(Stored dataset items)

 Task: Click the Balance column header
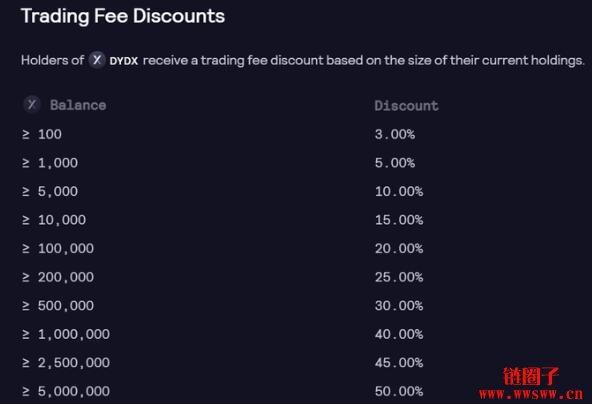pyautogui.click(x=78, y=105)
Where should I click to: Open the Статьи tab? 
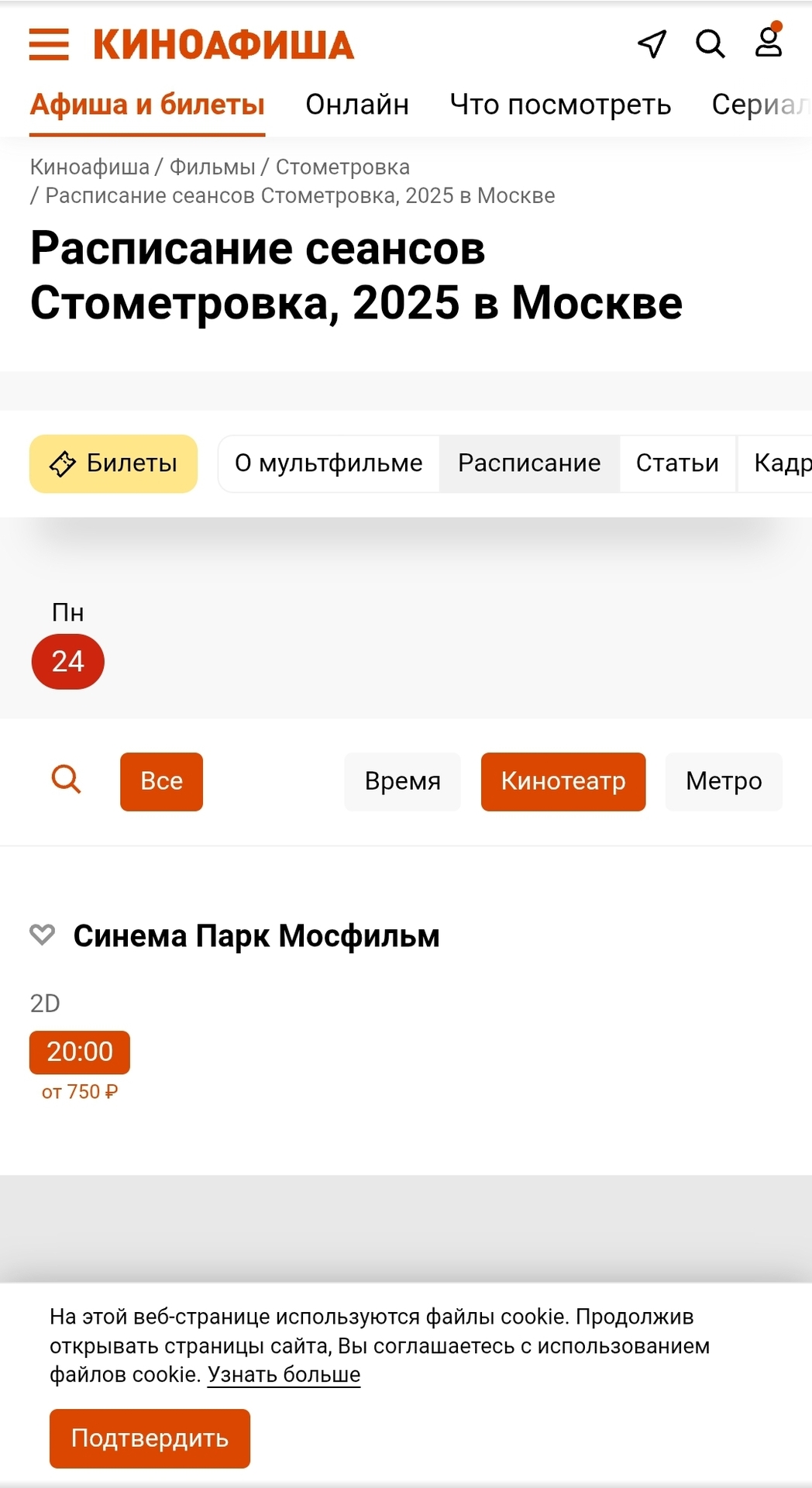pyautogui.click(x=677, y=463)
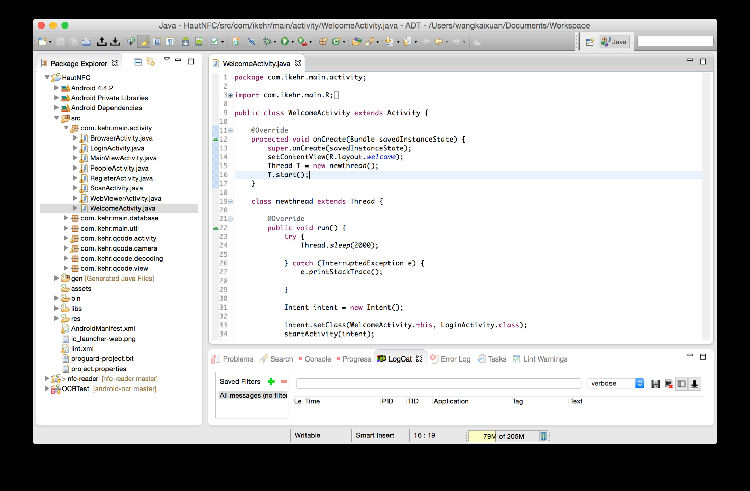Toggle display of saved filters view
This screenshot has height=491, width=750.
pos(681,383)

## Exercise prompt:
Please rewrite all of the material above, replacing "column header" with "column heading" and leaving everything else unchanged. Leave the pictures out of your version.

## The response:
 Task: Click the Balance column heading
pyautogui.click(x=78, y=105)
Where should I click to: Open the Статьи tab? 
pyautogui.click(x=677, y=463)
Toggle display of saved filters view
This screenshot has height=491, width=750.
pos(681,383)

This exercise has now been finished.